At this point, Of course, the readers might wonder why “my mother's chest” gets any attention. And yet it's much more than this; its presence and history are intimately entwined with our family's journey and our memories over these many years. It's been in our lives. It has been at all of the functions ever going on in our family. (Of course, how could an inanimate object such as this “chest” possibly be involved in recalling any memories and remembrances of our family's lifetime experiences?) The “chest” is bulky; it's old; it takes up a lot of space; and who will want it after the current owners, Lois and Joseph are no longer around?
A quick review of our home indicates that beside this chest, some photograph albums from long ago, perhaps a few dozen of the many books we own, some correspondences, and a couple of other personal possessions, both my mother's and father's worldly goods are long gone. And the contents of the “chest” are as mentioned earlier simply glassware and china from our families collected over the years. Although the “chest” is cited in our wills, there is no guarantee our immediate family members have any interest in it.
My parents' lifetime journey is just about over, their struggles and successes, how they met life's experiences. Most of this has been handled in the memoir, “Buddy Remembers …Then and Now” written by me shortly after we moved to Rockport. Now it's time to move on, keeping an eye on “My mother's chest” and wondering what will happen to it down the road.

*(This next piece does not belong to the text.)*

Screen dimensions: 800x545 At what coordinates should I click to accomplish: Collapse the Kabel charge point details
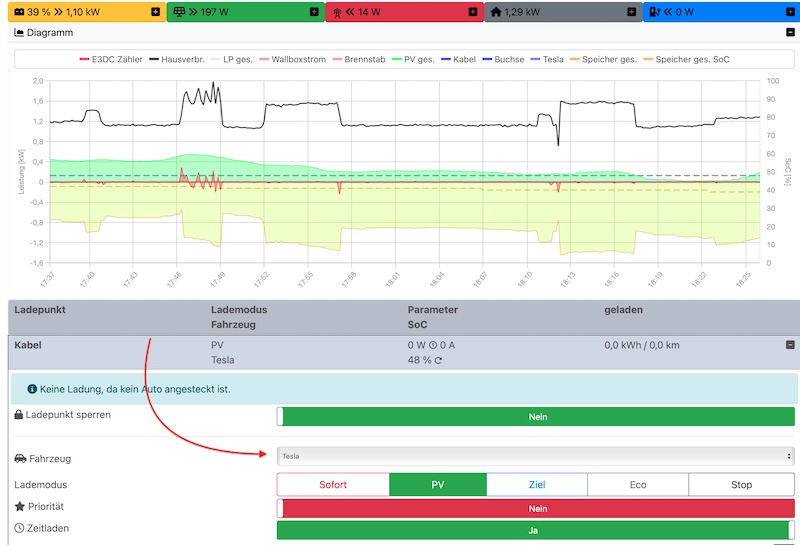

In 2028, the chest will be 100 years young; or perhaps older because we do not know when it was officially made. By then, Lois and I will undoubtedly be gone. Our hope is “My mother's chest” remains with our remaining family members and that it continues to be passed on within the family. So, you've now been exposed to the legacy and tale of “my mother's infamous chest.
MATTHEW MUZIO'S RECOLLECTIONS OF “MY MOTHER'S CHEST” APRIL, 2023
My Grandmother, Nonna Philomena Muzio lived in Flushing Queens. We would go over to her house possibly 4 or 5 times a year for a very Italian dinner or late lunch. She lived in what seemed to be a retirement community . It always felt like I was going to some type of country with a lot of buildings because it did not have many cars on the streets. What I also remember is that my Grandmother Nonna had this beautiful chest in her apartment that my brother Edward and I uses to hide under, and act like no one could see us. The chest always had a feeling of strength because it was handcrafted and might have been from another country; it was probably the most beautiful thing in the apartment. My father told Philomena (his Mother, my Grandmother) that he wanted the chest and do not give it to his sister Maria. Also, my father and his sister Maria used to jab at each other sarcastically as to who would eventually inherit the prized antique chest in Flushing. At 5 or 6 years old, I knew the chest had a significant value to our family, not from a financial value but one of a historic value to our family. Recently, I found out my father Joseph and his sister Maria used to hide under the chest as children the same way Edward and I did.